Stored data entries
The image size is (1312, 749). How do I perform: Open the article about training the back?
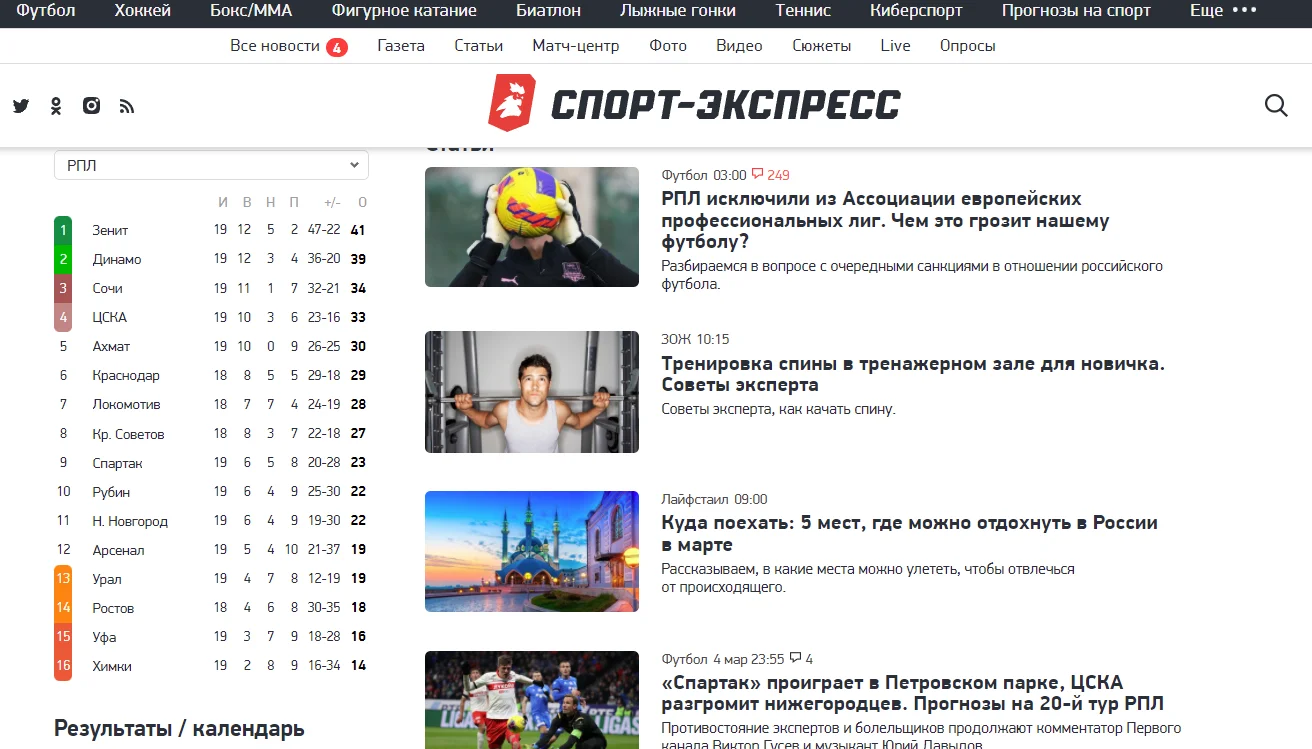[x=912, y=374]
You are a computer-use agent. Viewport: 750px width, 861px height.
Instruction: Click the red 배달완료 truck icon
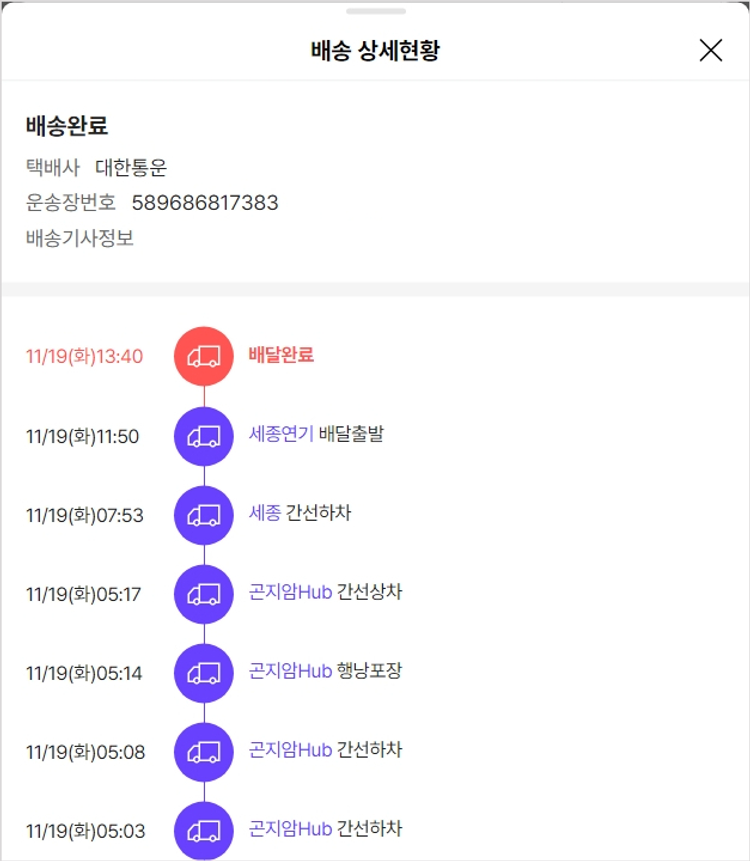[x=204, y=356]
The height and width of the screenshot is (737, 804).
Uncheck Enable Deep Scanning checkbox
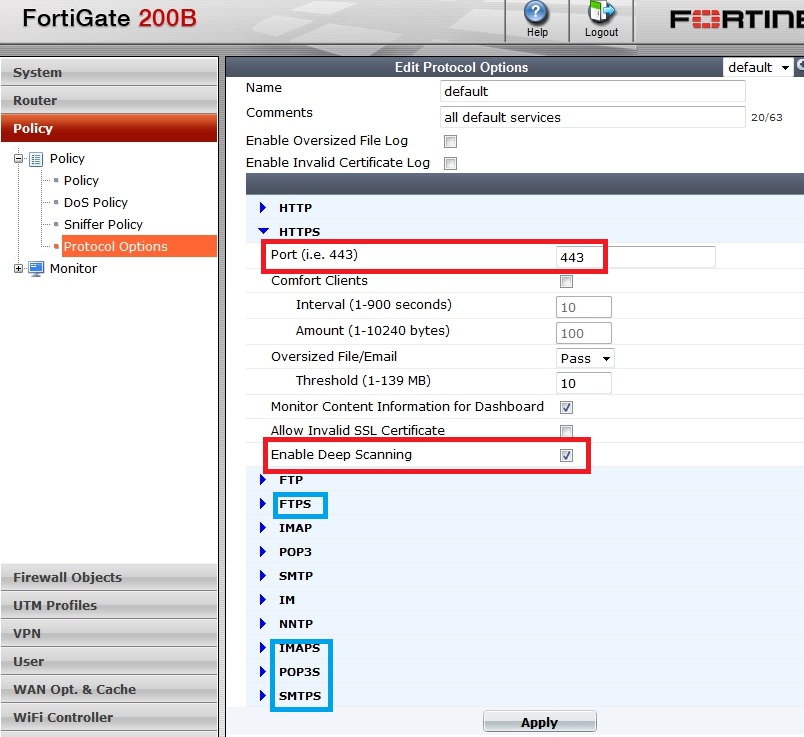click(566, 455)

▸ Directions
With the pictures set aside, please write out all of the records above exactly.

▸ Solved problem
The image size is (1312, 749). How do I perform: Open the article about training the back?
[x=912, y=374]
You are a computer-use agent. Viewport: 750px width, 861px height.
Instruction: Click the red 배달완료 truck icon
[x=204, y=356]
The height and width of the screenshot is (737, 804).
Uncheck Enable Deep Scanning checkbox
click(566, 455)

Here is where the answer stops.